In cases where you need to scrape the same page repeatedly - for example job boards, price lists, news feeds, directories - the most useful format is one continuously updated, non-duplicated list of data rows rather than individual distinct snapshots. This is possible with incremental scraping.

When to use it

Use incremental scraping when a recipe runs repeatedly against the same page and the page adds content over time:

  • Job boards, where each run should capture only new postings
  • News or announcement pages, where new items appear alongside old ones
  • Directories or lists you're assembling into one complete dataset

Don't use it when each run should stand alone - a full price snapshot you compare week to week, for example. Standard runs are the right tool there. The crawler doesn't need it either: it visits each URL once per run.

How it works

Incremental scraping keys every row on one property: the unique results key. Choose a value that identifies each row and isn't repeated elsewhere on the page - a URL, a product ID, an address.

On each run, Simplescraper compares every scraped row against the existing dataset. Rows with new keys are appended; rows with known keys are skipped. Nothing is saved twice, and existing rows are never modified.

Setting a property as the unique key.

Set it up

  1. Create a recipe with at least one property that holds unique values - for a job board, the posting's link.
  2. When saving or editing the recipe, click "Show advanced options" and find the Incremental scraping section (previously called "Unique results key").
  3. Select the key property from the dropdown and save.

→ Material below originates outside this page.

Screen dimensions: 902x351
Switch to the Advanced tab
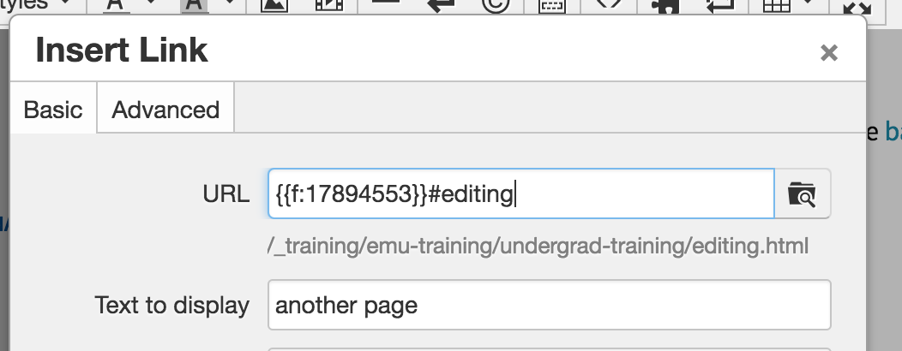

Every run from this point appends to the recipe's dataset instead of creating separate results.

Data retention

Standard recipesIncremental recipes
Each run producesA separate result setNew rows appended to one dataset
RetentionResults available for 30 daysThe dataset persists and grows
  • Turning the key off keeps everything accumulated - changing a setting never deletes data. New runs return to saving separate results.
  • Turning it back on continues the same dataset where it left off.
  • Enabling incremental scraping on an existing recipe doesn't import past snapshots; the dataset fills from the source page as runs continue.